We will also need a Dockerfile to containerize our new background worker.

				
					FROM golang:1.17 AS build-api
WORKDIR /api
COPY main.go .
RUN CGO_ENABLED=0 GOOS=linux go build -v -o background-worker main.go

FROM gcr.io/distroless/base:latest
COPY --from=build-api /api/background-worker /background-worker
CMD ["/background-worker"]
				
			

Now that we have the code for a background worker, let’s define a place for it to run.

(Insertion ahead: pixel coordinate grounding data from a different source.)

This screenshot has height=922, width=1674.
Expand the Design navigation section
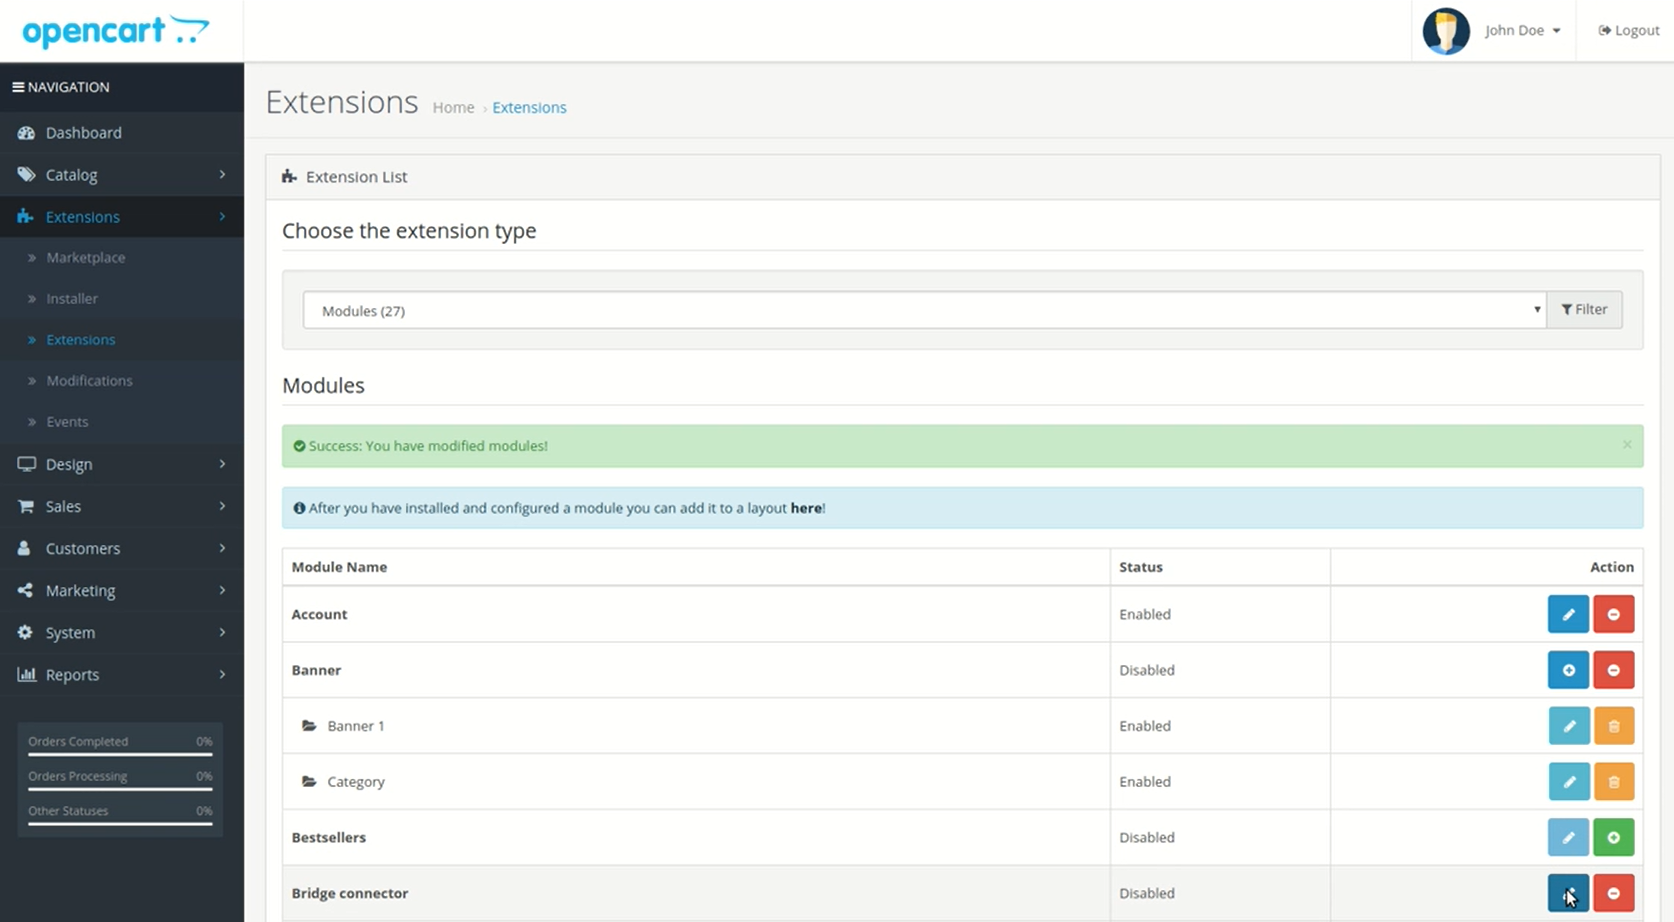coord(121,464)
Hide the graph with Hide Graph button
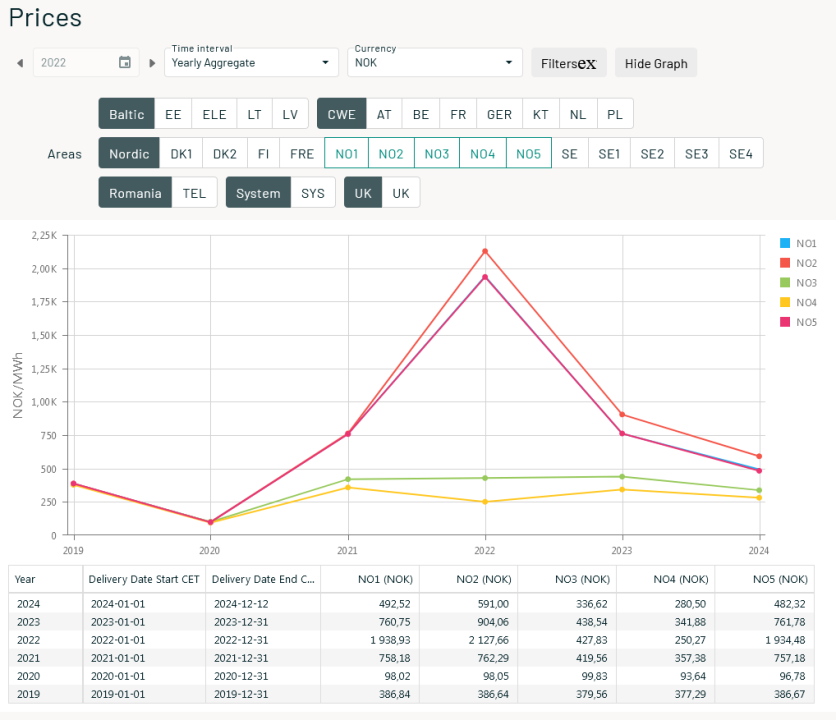This screenshot has height=720, width=836. (655, 62)
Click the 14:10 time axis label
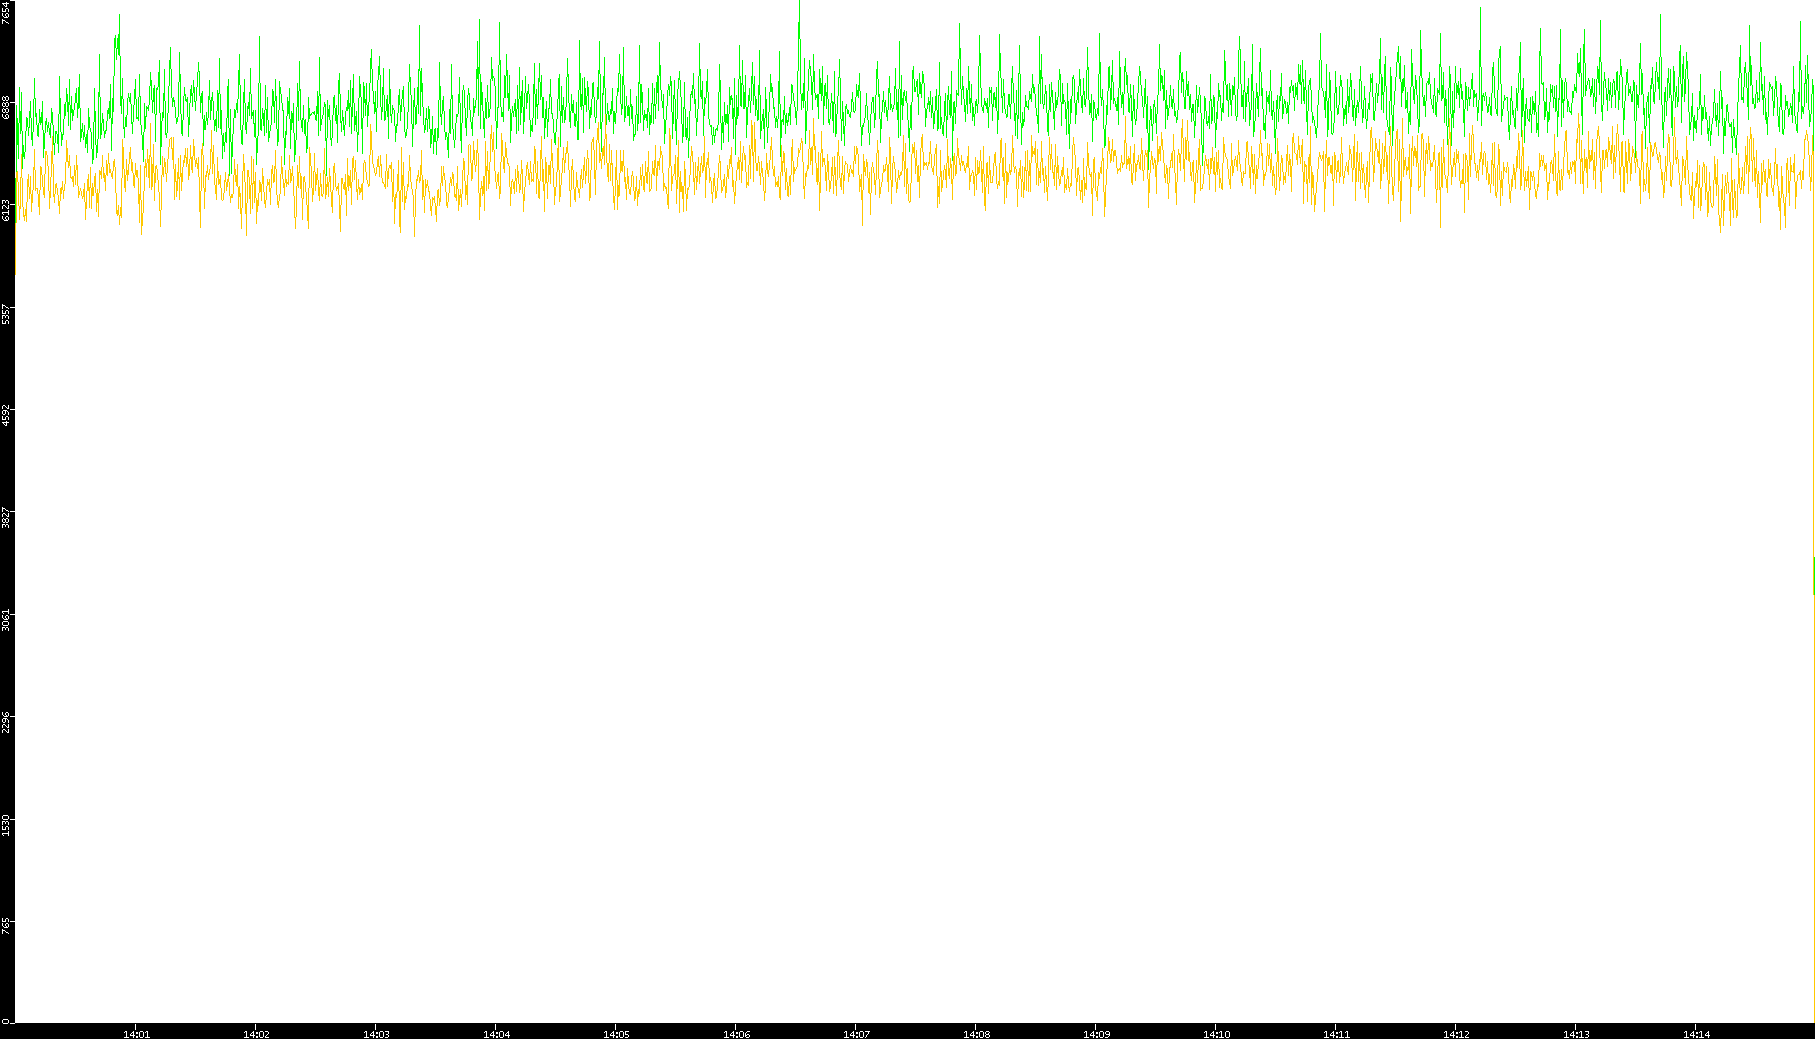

First let’s set our GCP project replacing <your-project> with your actual GCP project name and <your-region> with your actual GCP region. Let’s also enable the services that we need just in case they’re not enabled yet.

				
					export GCP_PROJECT="<your-project>"
export GCP_REGION="<your-region>"
gcloud services enable artifactregistry.googleapis.com --project=${GCP_PROJECT}
gcloud services enable run.googleapis.com --project=${GCP_PROJECT}

				
			

Next, we’ll create and configure our docker registry:

				
					gcloud artifacts repositories create docker-repo --repository-format=docker --location=${GCP_REGION} --project=${GCP_PROJECT}
gcloud auth configure-docker ${GCP_REGION}-docker.pkg.dev
				
			

Now that we have a place to send our container, let’s compile our code, wrap it in a container and send it there!

				
					docker build -t ${GCP_REGION}-docker.pkg.dev/${GCP_PROJECT}/docker-repo/background-worker .
docker push ${GCP_REGION}-docker.pkg.dev/${GCP_PROJECT}/docker-repo/background-worker

				
			

Only thing left is to tell Cloud Run to run our container:

				
					gcloud run deploy background-foo --region=${GCP_REGION} --project=${GCP_PROJECT} \
--image=${GCP_REGION}-docker.pkg.dev/${GCP_PROJECT}/docker-repo/background-worker \
--min-instances=1 --max-instances=1 --allow-unauthenticated --no-cpu-throttling
				
			

All done!

Let’s use the service url that the last command returned to check the status of our new background worker.

				
					curl <service-url>
				
			

You should see the output of the go service we just defined.

Summary

Cloud Run is great for stateless autoscaling HTTP endpoints, but with the use of Always allocated CPU and setting min/max instances to one, we get a background worker that’s always-on doing work, even when there’s no HTTP calls being processed. The example code we used can be found here.